Diversas descobertas arqueológicas demonstram que no ano 4000 a.C., já se praticavam desportos na China. No antigo Egipto realizavam-se competições de natação, pesca, lançamento do dardo, salto em altura e luta. Na antiga Pérsia (Irão), também se praticavam desportos, como certas artes marciais.

À medida que os desportos se foram popularizando e com o crescente número de adeptos interessados em assistir à prática desportiva dos atletas, nas várias modalidades, aliado ao desenvolvimento dos meios de comunicação e aumento do tempo de lazer, os desportos passaram a profissionalizar-se. Assim, os desportistas passaram a receber dinheiro por, e para se dedicarem aos treinos e competições, muitas vezes em exclusividade.

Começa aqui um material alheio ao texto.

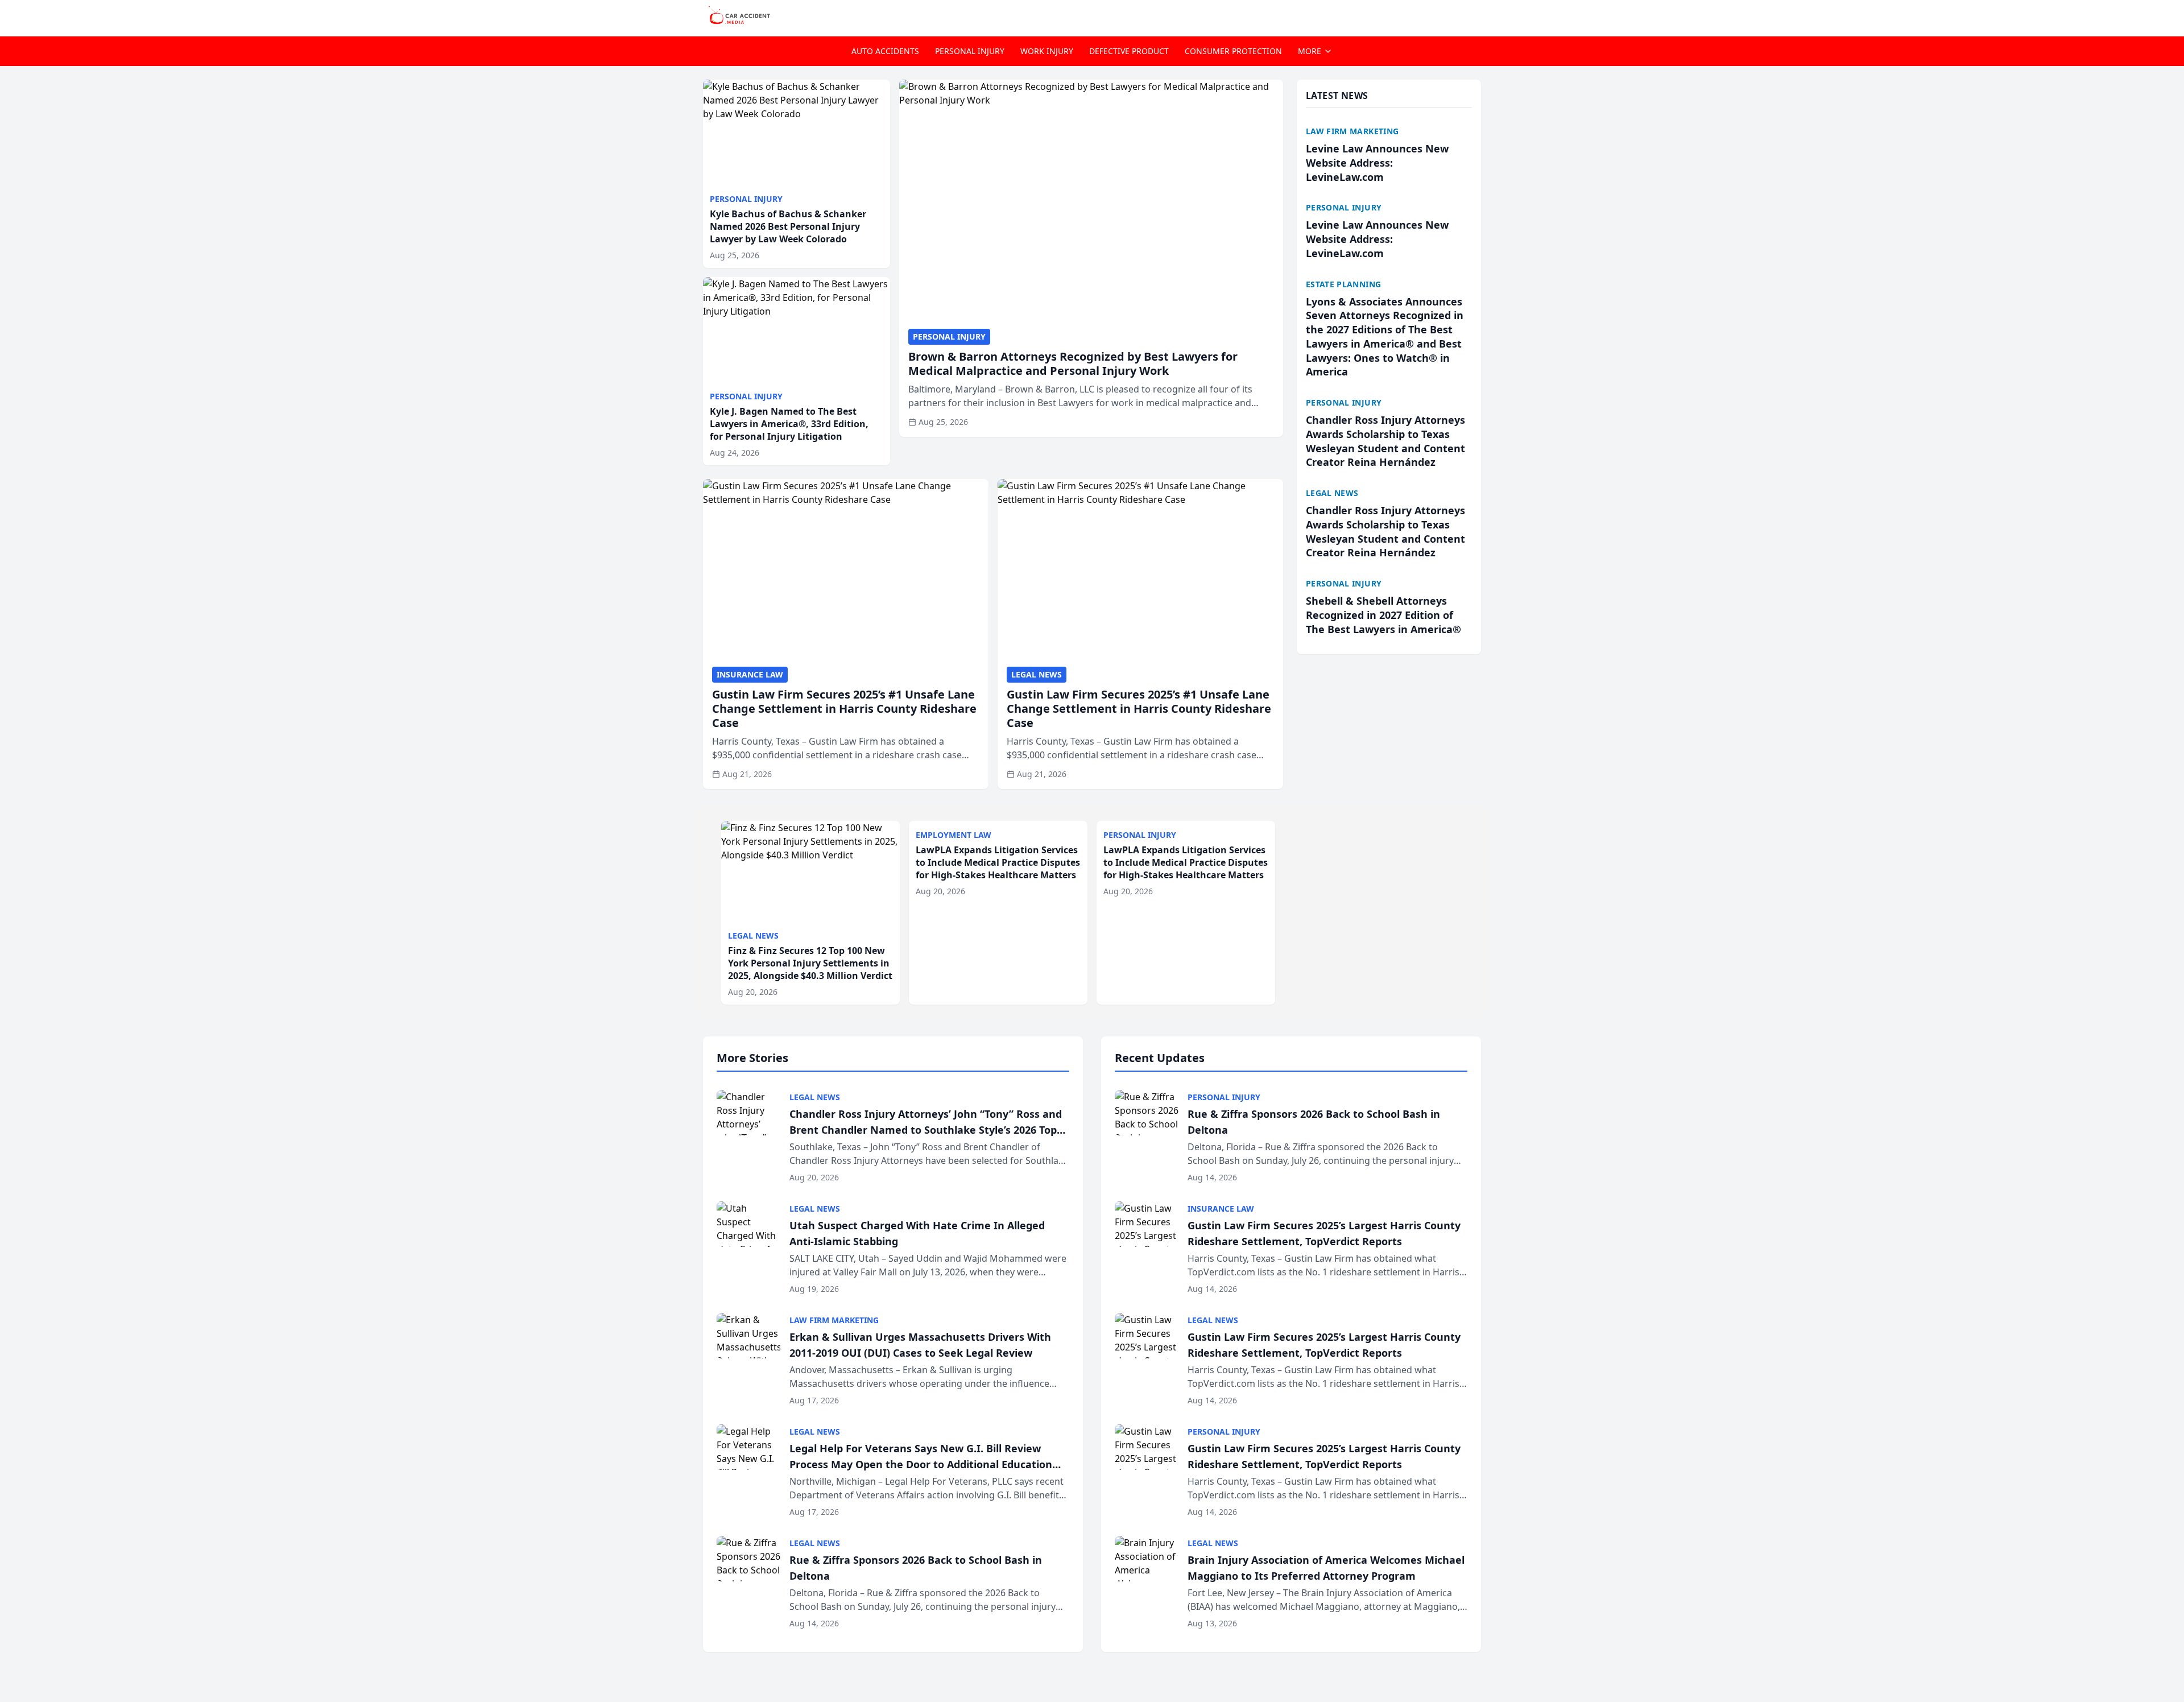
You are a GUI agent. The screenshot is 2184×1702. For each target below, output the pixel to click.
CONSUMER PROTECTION (1233, 51)
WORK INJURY (1046, 51)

O desporto que hoje se pratica reveste-se de propósitos e objetivos diferentes dos de outrora, seguindo as mudanças estruturais, nos hábitos, costumes e estilo de vida. A pressa do dia-a-dia, incutida na filosofia de modernidade do século XXI, associada a uma cobrança de excelência por parte da sociedade, provoca uma pressão, não apenas nos atletas e em todo o staff que os rodeia, mas também nos indivíduos anónimos.

A excessiva importância dada à vitória, principalmente a partir da profissionalização do desporto e os interesses económicos dos patrocinadores de atletas e eventos desportivos provocou profundas mudanças nas atividades desportivas em geral, originando a violação da ética que as deveria reger.

O ideia de ética desportiva tem a sua origem nos conceitos históricos de honra e cavalheirismo. Mais especificamente, por ética desportiva, entende-se o conjunto de valores morais existentes na sua prática, condenando a violência, a corrupção, o doping, e qualquer forma de discriminação social. Existem, no entanto, outras interpretações acerca do conceito, que deram origem a termos como espírito desportivo, designado por fair play.

Fairs eram os mercados da Idade Média onde se cultivava a honestidade, lealdade, cavalheirismo, justiça e seriedade. Este conceito, que está associado ao espírito desportivo, foi agregado ao desporto no final do século XIX, através de Pierre Coubertin: "O esforço é a alegria suprema: o sucesso não é um objetivo, mas apenas um meio de visar mais alto".

Distorcendo este princípio basilar, hoje está vulgarizada a ideia de que a vitória é a única coisa que interessa, o que origina violência, corrupção, fraude, batota, agressões entre praticantes, injúrias a árbitros, e que conduz ao doping.

Doping: o químico e o genético

"Quando ganhar é tudo, fazemos tudo para ganhar".

(Nicholas, 1989)

O problema do doping associado ao desporto não é recente, havendo até quem considere que este flagelo é tão antigo como o ser humano.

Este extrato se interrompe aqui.